Chapter Text
There had to be a smarter way to make people into pilots, and make them last. And so Project Quarry was born - children handpicked using a set of perimeters modelled on the traits of successful pilots, encouraged to grow into the types of personalities that tended to be drift compatible while being trained to be good fighters and keen strategists.
The isolated environment of the Quarry was designed to encourage bonding. It had unpredictable results. Many of the kids missed their parents. The realisation that only the most successful few would become members of the jaeger program made them competitive, viciously so. The drop-out rate within the first five years hovered around 50%.
Gerard’s parents hadn’t wanted him to be a pilot. He was supposed to go to a good school, get decent grades and have a perfectly nice life. His family were well off enough to ensure that. After all, the monsters at the gate didn’t stop people needing brain surgery.
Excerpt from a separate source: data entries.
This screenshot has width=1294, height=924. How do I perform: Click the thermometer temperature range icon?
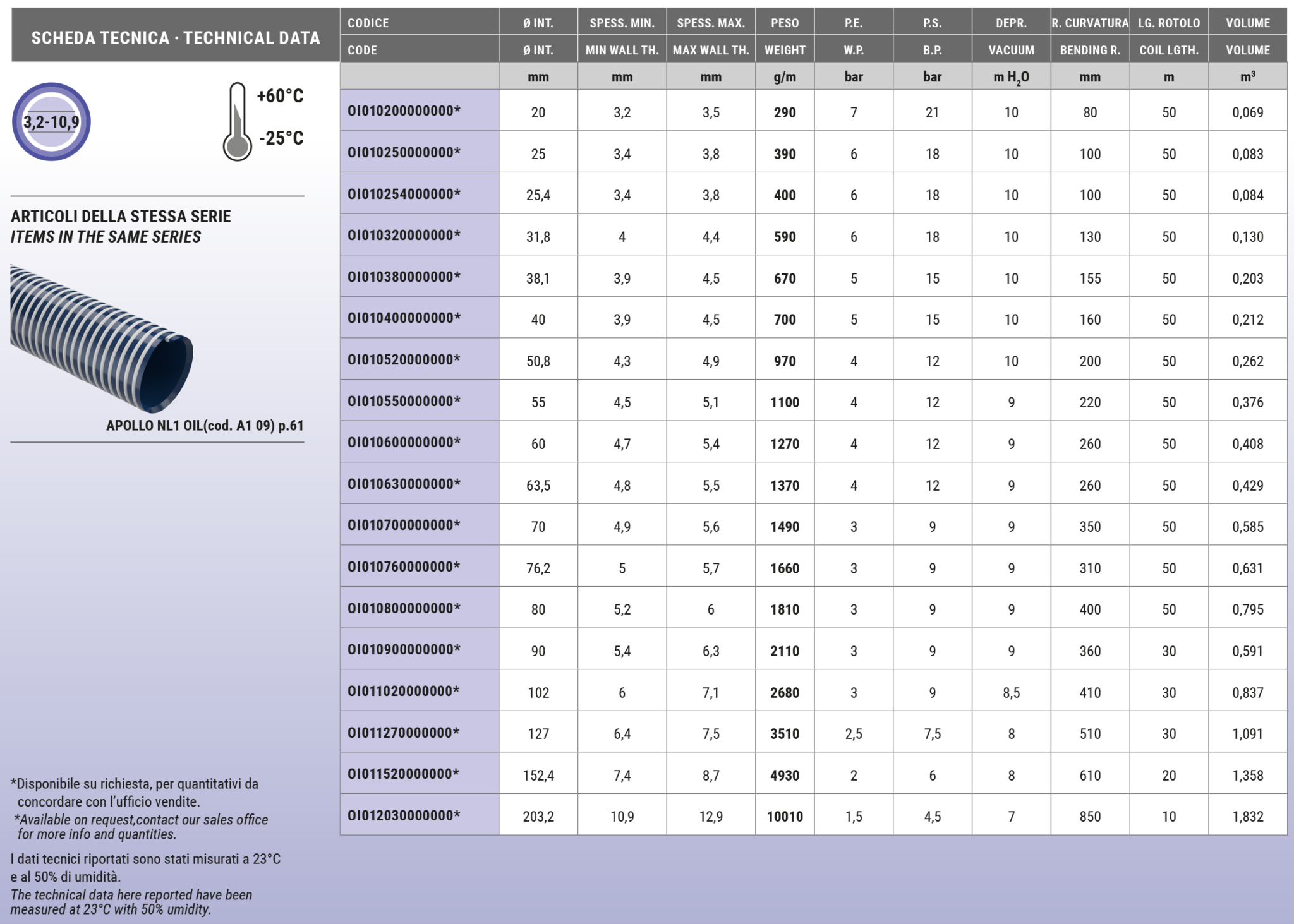[237, 123]
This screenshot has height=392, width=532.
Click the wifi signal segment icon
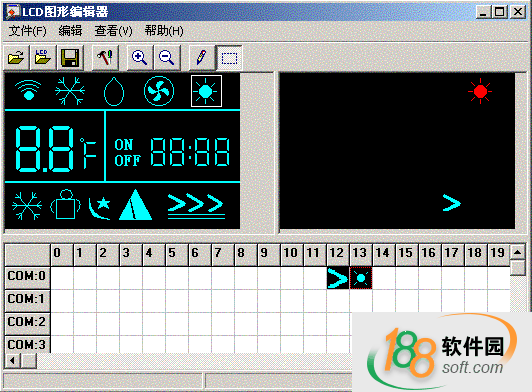tap(28, 90)
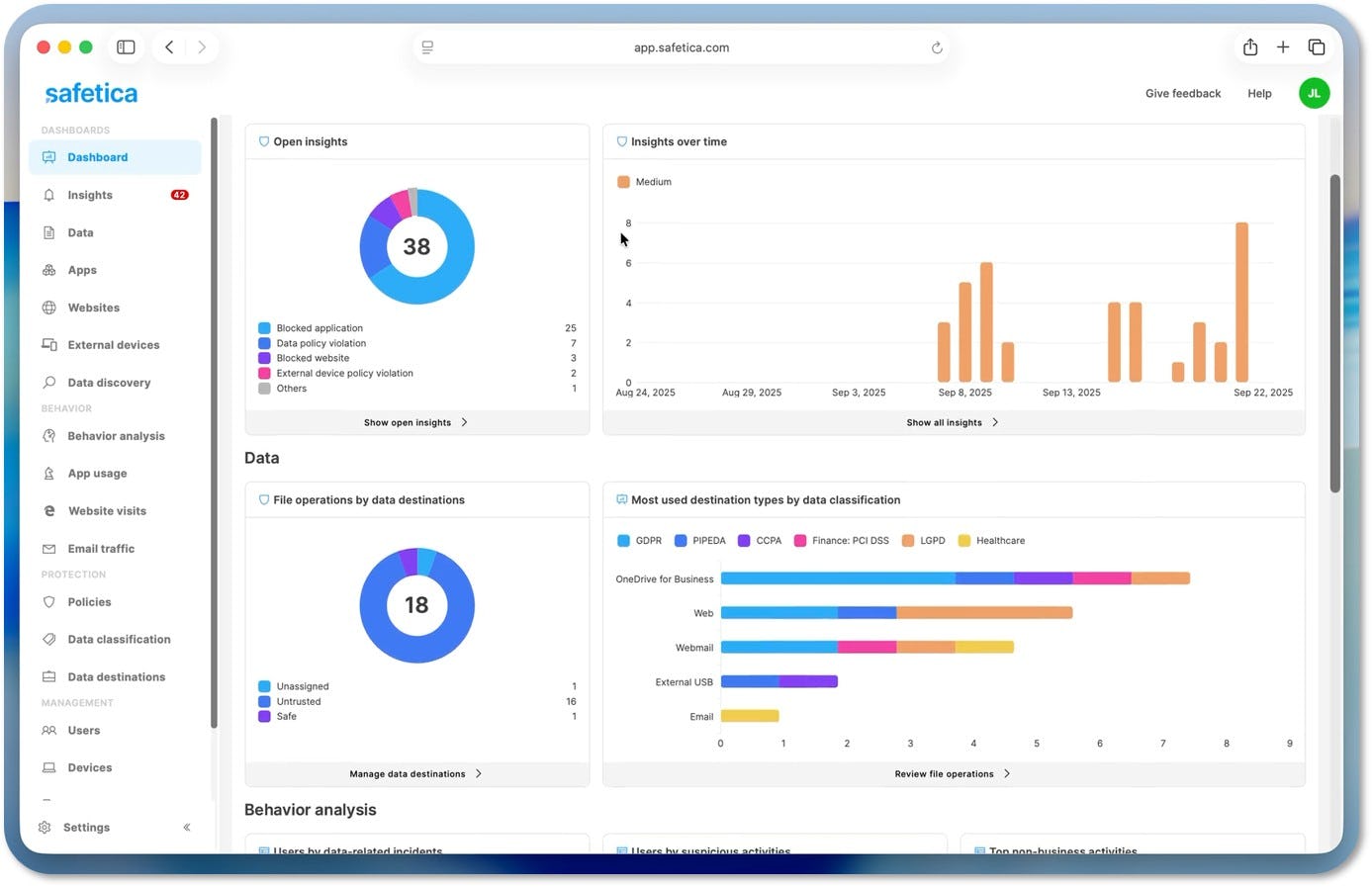This screenshot has height=887, width=1372.
Task: Open the Devices management section
Action: click(90, 767)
The first time he saw Coyote Tango fight on TV, though, he knew. He didn’t want a comfortable, easy life. He wanted to fight monsters.
*
In round five of the entrance tests, Gerard saw Cesc Fabregas for the first time. He was the only one who scored higher than Gerard. Which was pretty impressive for a scruffy, skinny kid who didn’t know his elbow from his knee, and Gerard said so, at volume.
The very first thing they did was fight. If they hadn’t been so talented, so exceptional, they’d have been kicked out before a single day of training.
But they weren’t just talented - they were compatible.
*
Gerard didn’t take notice of Leo’s existence for months, not until he glanced up at the latest ranking of test results and saw somebody new at the top.
“Messi? Who’s Messi?”
“The new kid. You know, the little one,” Cesc mumbled through a mouth full of sausage. “Always sits by himself. Name’s Leo.”
“Swallow first, Jesus!”
“Shut up, do you want to know or not?”
When he finished wrestling Cesc into submission, Gerard glanced back at Messi. The kid looked kind of sad, all alone in his little corner. So Gerard started asking around.
Something was different about Leo. He hadn’t tested in at the same time as everyone else in their year. One day, he just appeared in the dorms, followed by all sorts of weird whispers. Something about his brain made him an exceptional jaegar pilot. His simulator scores were off the charts.
At this rate, though, he wasn’t going to make a jaegar pilot. No friends equals no co-pilot, see?
Gerard couldn’t help but think what a bloody tragedy it would be if Leo Messi never made it.